MISSISSIPPI HOUSE SPEAKER WOOS GUN MAKERS. Speaker of the Mississippi House of Representatives Philip Gunn has made another move in reaction to potential federal gun control laws, this time wooing gun manufacturers to relocate to his state, reports ABC's Shushannah Walshe. "Gun manufacturers are under attack in anti-Second Amendment states," Gunn said in a release announcing that he sent 14 letters to CEOs of firearm manufacturers across the country Thursday, inviting them to move their operations to Mississippi. He said it is a state "where their industry and jobs will be appreciated." "We need more businesses to establish home base in Mississippi," said Gunn, a Republican. "We can provide these companies with an educated workforce, a superior quality of life, an evolving education system for their children, and the peace of mind that comes with knowing we support their industry." The letters went to manufacturers from Colorado to Connecticut, from North Carolina to New York. They included Smith & Wesson in Massachusetts, Sig Sauer in New Hampshire, Colt Manufacturing Company in Connecticut, Remington Arms Company in North Carolina and ten others.

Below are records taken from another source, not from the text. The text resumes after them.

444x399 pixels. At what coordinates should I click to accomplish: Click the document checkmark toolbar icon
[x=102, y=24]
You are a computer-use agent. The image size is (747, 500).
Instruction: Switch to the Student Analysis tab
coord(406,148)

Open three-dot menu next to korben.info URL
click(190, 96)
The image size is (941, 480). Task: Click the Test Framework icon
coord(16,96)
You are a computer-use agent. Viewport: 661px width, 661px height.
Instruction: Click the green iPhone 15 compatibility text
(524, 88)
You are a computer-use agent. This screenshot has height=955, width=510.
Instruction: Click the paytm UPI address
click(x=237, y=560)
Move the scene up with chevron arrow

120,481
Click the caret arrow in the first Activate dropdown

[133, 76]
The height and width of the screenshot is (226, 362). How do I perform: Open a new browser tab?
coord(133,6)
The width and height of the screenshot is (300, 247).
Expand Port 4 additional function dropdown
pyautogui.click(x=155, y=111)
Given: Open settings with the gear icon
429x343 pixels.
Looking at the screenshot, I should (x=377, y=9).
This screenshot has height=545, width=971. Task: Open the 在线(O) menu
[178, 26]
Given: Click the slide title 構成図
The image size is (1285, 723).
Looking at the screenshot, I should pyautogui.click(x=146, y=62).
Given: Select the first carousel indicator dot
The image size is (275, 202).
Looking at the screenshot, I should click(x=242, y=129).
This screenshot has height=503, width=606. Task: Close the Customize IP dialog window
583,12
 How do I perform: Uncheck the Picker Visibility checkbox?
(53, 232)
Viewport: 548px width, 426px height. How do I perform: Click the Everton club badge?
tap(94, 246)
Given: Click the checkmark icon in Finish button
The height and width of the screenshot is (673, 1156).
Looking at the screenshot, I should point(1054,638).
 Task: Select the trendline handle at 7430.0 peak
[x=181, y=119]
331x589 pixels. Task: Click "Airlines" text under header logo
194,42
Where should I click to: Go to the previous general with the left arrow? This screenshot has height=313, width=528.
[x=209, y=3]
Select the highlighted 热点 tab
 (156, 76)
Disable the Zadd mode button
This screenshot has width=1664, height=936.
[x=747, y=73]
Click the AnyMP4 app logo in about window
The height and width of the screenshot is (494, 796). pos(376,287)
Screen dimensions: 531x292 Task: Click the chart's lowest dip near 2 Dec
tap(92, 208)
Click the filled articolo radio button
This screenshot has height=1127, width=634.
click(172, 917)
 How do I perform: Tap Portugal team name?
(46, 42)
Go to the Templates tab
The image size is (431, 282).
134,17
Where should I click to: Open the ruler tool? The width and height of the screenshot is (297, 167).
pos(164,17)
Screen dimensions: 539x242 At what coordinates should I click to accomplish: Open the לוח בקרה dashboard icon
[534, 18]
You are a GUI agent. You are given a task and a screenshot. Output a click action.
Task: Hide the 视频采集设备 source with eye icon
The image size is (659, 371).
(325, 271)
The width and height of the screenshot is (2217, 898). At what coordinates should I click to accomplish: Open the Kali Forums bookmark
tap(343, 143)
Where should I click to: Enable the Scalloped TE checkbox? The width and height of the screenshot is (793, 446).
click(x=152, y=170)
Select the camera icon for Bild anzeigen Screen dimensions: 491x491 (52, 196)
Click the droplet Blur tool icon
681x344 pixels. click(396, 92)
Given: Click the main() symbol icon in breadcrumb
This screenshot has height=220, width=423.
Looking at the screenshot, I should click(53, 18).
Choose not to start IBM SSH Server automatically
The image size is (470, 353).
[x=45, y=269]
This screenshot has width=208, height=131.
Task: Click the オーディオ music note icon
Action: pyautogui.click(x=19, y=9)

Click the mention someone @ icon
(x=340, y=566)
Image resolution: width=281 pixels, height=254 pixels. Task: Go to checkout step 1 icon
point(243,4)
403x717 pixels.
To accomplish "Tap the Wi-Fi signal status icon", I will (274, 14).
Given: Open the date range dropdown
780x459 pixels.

JOE BIDEN: 'MORAL PRICE TO BE PAID FOR INACTION' ON GUNS. Speaking just more than 10 miles from Sandy Hook Elementary School in Connecticut, Vice President Joe Biden warned Congress that there is a "moral price" that will be paid if action is not taken to prevent gun violence, reports ABC's Arlette Saenz. "I say to my colleagues who will watch this and listen to this, I say to you: 'If you're concerned about your political survival, you should be concerned about the survival of our children. And, guess what? I believe the price to be paid politically will go to those who refuse to act, who refuse to step forward because America's changed on this issue. You should all know the American people are with us,'" Biden told a conference on gun violence at Western Connecticut State University in Danbury, Conn. "There's a moral price to be paid for inaction." The vice president praised the families who lost loved ones in the massacre at Sandy Hook Elementary School in Newtown, Conn., for the courage they have shown in the past two months and cited their tenacity as an example for all officials working on stemming gun violence.

KID PRESIDENT KICKS OFF OFFICIAL EASTER EGG ROLL. The Real President enlisted the help of Kid President yesterday as he kicked off the 2013 lottery for the annual White House Easter Egg Roll, notes ABC's Freda Kahen-Kashi and Mary Bruce. Making his Kid President debut, President Obama sent a special message to his mini-me. "Kid President, looks like you got my message," Obama said. "Yes Mr. President, I got your message," Kid President responded over a tin can phone. The 9-year old Kid President is a "self appointed voice for an entire generation," telling it like it is and calling all kids to "keep on giving the world a reason to dance." His platform? "I'm not in a party - I am a party." Robby Novak has become an internet sensation. His video "Pep-talk from Kid President to You" has over 10 million hits on YouTube. As for his RSVP to the Easter Egg Roll, he told the president, "This is historic … Kids dancing. Eggs rolling. I'm in!"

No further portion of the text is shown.